## Aim 1
Using the court opinion that follows, list every holder of the defendant's common stock together with the number of common shares that holder owns.

— begin Passage provided —

No. 289 | Cir. Ct. Del. | Oct 21, 1908

BRADFORD, District Judge.

This is an application by Richard B. Morrell on bill and affidavits for a preliminary injunction against Geo. Brooks & Son Company. The defendant is a corporation of Delaware, created and organized in October, 1901, under the general incorporation act of March 10, 1899 (Laws 1899, p. 445, c. 273), with a total authorized capital stock of $300,000, consisting of $200,000 of common stock, divided into shares of $100 each, and $100,000 of preferred stock, also divided into shares of $100 each. The original incorpo-rators were the complainant, Henry Brooks, now deceased, and William M. Pyle. The whole amount of the authorized stock, both common and preferred, has been issued and is outstanding. The common stock is held and owned as follows: The complainant 997 shares, Pyle 3 shares, the estate of Henry Brooks, deceased, 985 shares, and George H. Brooks, John W. H. Brooks arid Marshall A. Brooks 5 shares each. Of the preferred stock the estate of Henry Brooks, deceased, owns and holds 995 shares, and John B. Wurtz the remaining 5 shares. The complainant is thus the owner of more than one-third of the total common stock, and he and Pyle together own just one-half of it; the other half being owned by persons antagonistic to the complainant. Section 137 of the general incorporation act (page 502) provides, among other things, as follows:

*502“Every corporation shall have power to create two or more kinds of stock of such classes, with such designations, preferences and voting powers, or restriction or qualification thereof, as shall be stated and expressed in the certificate of incorporation.”

Pursuant to and in accordance with this authority article 4 of the certificate, after providing for common and preferred stock, declares:

“The holders of said preferred stock shall not be entitled, by reason of their holdings thereof, to any voice or vote in the management or affairs of the corporation. The voting power shall be confined to the holders of the common or general stock.”

Article 8 provides, among other things, as follows:

“With the consent in writing and pursuant to a vote of the holders of 66% per cent, of the capital stock issued and outstanding, the stockholders shall have authority to dispose, in any manner, of the whole property of this corporation.”

It appears that April 10, 1908, the holders of two-thirds of the $300,000 of the stock, common and preferred, although not holding two-thirds of the common capital stock issued and outstanding, united in a formal request addressed to the complainant as president of the defendant, for the calling of a special meeting of the stockholders—

“for the purpose of electing directors, voting upon the question of selling the assets to George Brooks & Son, Incorporated, and transacting such other business as may be brought to the attention of the meeting.”

This request was based in part on the consent in writing on the same day of the several persons uniting in such request. The body of the written consent was as follows:

“The undersigned, holders of 66% per cent, of the capital stock issued and outstanding of the George Brooks & Son Company, hereby consent in writing to' dispose of ánd sell the whole property of said company to another corporation, named George Brooks & Son, Incorporated, upon the following terms: The new corporation, which has a capital stock of $350,000, composed of $150,-000 of preferred stock and $200,000 of common stock, is to give to the holders of preferred and common stock share for share of like par value for their present holdings. It is also to give to the holders of the preferred stock, new preferred stock aggregating $26,000 for the arrearages of dividends due on the present preferred stock. The $24,000 of additional preferred stock is to be treasury stock to be used for corporate purposes as ordered by the stockholders and directors of the new company.”

— end Passage provided —
— begin Provided records —

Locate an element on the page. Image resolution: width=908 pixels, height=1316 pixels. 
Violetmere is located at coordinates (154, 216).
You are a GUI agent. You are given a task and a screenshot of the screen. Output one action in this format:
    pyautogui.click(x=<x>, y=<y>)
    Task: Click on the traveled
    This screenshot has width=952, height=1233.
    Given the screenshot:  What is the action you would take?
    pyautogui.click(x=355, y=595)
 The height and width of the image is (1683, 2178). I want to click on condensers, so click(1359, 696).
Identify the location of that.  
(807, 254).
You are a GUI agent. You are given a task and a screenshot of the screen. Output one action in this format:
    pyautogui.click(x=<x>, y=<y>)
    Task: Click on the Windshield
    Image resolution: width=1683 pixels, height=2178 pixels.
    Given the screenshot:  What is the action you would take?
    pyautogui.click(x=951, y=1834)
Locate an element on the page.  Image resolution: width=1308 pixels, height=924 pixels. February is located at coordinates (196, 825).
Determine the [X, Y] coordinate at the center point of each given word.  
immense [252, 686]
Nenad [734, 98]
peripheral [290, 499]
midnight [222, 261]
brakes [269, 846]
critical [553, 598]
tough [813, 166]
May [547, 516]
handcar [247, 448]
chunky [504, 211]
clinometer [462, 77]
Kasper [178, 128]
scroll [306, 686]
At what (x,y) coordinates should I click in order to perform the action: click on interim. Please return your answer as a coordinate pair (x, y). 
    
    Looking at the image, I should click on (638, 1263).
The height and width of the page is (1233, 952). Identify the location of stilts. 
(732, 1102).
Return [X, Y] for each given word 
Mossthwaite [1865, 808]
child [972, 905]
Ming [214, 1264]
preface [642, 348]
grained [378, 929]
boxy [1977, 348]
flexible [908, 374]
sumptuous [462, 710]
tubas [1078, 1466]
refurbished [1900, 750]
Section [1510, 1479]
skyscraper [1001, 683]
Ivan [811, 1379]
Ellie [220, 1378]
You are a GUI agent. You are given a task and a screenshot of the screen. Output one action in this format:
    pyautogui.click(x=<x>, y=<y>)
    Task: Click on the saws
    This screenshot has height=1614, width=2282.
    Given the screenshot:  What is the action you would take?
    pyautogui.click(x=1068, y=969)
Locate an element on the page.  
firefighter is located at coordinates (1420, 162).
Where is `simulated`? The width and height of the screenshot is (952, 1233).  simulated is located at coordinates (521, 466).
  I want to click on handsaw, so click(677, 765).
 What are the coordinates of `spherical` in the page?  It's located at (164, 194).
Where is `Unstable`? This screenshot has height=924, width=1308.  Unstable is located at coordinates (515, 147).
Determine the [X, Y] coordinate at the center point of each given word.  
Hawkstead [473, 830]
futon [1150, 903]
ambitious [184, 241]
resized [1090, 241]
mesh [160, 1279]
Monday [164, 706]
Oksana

— end Provided records —

## Aim 2
Quote the part of the records that opens with the line containing "sumptuous [462, 710]" and runs through the end of the records.

## Full solution 1
- Richard B. Morrell (the complainant): 997 shares
- William M. Pyle: 3 shares
- The estate of Henry Brooks, deceased: 985 shares
- George H. Brooks: 5 shares
- John W. H. Brooks: 5 shares
- Marshall A. Brooks: 5 shares

## Full solution 2
sumptuous [462, 710]
tubas [1078, 1466]
refurbished [1900, 750]
Section [1510, 1479]
skyscraper [1001, 683]
Ivan [811, 1379]
Ellie [220, 1378]
You are a GUI agent. You are given a task and a screenshot of the screen. Output one action in this format:
    pyautogui.click(x=<x>, y=<y>)
    Task: Click on the saws
    This screenshot has height=1614, width=2282.
    Given the screenshot:  What is the action you would take?
    pyautogui.click(x=1068, y=969)
Locate an element on the page.  
firefighter is located at coordinates (1420, 162).
Where is `simulated`? The width and height of the screenshot is (952, 1233).  simulated is located at coordinates (521, 466).
  I want to click on handsaw, so click(677, 765).
 What are the coordinates of `spherical` in the page?  It's located at (164, 194).
Where is `Unstable`? This screenshot has height=924, width=1308.  Unstable is located at coordinates (515, 147).
Determine the [X, Y] coordinate at the center point of each given word.  
Hawkstead [473, 830]
futon [1150, 903]
ambitious [184, 241]
resized [1090, 241]
mesh [160, 1279]
Monday [164, 706]
Oksana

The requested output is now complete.